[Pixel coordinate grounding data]
┌──
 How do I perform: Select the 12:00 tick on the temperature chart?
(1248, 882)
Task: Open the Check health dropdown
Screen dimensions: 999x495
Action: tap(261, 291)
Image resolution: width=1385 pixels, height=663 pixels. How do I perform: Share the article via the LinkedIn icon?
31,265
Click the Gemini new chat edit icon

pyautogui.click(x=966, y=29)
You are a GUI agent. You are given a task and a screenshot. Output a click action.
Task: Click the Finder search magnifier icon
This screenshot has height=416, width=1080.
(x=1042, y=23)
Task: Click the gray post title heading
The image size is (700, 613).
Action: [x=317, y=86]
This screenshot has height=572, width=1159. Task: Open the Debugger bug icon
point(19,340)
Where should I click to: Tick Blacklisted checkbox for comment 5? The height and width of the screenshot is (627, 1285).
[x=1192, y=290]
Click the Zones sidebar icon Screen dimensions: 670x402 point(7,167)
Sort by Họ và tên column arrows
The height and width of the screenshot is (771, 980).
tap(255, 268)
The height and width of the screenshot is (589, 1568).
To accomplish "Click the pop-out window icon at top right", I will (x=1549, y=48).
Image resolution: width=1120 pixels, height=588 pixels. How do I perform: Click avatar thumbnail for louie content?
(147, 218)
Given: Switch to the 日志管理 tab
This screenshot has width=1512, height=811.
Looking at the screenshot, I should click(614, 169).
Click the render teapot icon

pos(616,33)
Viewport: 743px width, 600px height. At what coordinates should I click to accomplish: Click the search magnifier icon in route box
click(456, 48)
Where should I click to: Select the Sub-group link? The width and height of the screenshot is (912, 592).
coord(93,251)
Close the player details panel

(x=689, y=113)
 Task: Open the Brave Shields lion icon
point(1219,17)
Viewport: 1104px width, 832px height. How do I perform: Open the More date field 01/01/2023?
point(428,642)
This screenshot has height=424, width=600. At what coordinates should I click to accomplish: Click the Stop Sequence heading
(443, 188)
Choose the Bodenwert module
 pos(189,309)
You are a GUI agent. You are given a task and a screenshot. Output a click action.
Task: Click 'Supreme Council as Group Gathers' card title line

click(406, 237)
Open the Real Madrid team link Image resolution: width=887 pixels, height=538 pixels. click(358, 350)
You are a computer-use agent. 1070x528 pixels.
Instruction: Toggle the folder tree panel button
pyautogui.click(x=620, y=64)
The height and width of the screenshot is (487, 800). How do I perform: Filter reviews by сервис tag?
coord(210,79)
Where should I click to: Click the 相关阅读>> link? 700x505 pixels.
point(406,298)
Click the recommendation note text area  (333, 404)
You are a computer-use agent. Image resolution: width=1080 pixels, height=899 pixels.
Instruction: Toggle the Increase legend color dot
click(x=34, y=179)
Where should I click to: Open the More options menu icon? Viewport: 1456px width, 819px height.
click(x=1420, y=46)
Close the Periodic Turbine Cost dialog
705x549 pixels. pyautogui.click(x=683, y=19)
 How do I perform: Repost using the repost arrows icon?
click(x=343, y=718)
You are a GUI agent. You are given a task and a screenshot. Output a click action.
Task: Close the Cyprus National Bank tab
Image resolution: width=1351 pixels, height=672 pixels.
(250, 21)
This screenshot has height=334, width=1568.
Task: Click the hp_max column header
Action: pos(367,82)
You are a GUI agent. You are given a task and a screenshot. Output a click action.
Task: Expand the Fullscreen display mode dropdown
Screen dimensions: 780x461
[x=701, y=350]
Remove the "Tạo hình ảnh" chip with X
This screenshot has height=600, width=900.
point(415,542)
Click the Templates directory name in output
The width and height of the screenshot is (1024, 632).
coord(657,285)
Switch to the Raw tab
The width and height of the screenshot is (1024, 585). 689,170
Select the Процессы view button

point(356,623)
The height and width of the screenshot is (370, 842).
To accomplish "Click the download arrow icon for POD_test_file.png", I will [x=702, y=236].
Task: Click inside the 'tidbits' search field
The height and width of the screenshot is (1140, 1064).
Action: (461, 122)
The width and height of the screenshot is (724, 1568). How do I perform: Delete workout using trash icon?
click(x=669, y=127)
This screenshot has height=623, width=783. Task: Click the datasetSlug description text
└──
(Problem to work on): Looking at the entries above, state how many lines contain "will"; give the number alone.

(Task answer): 2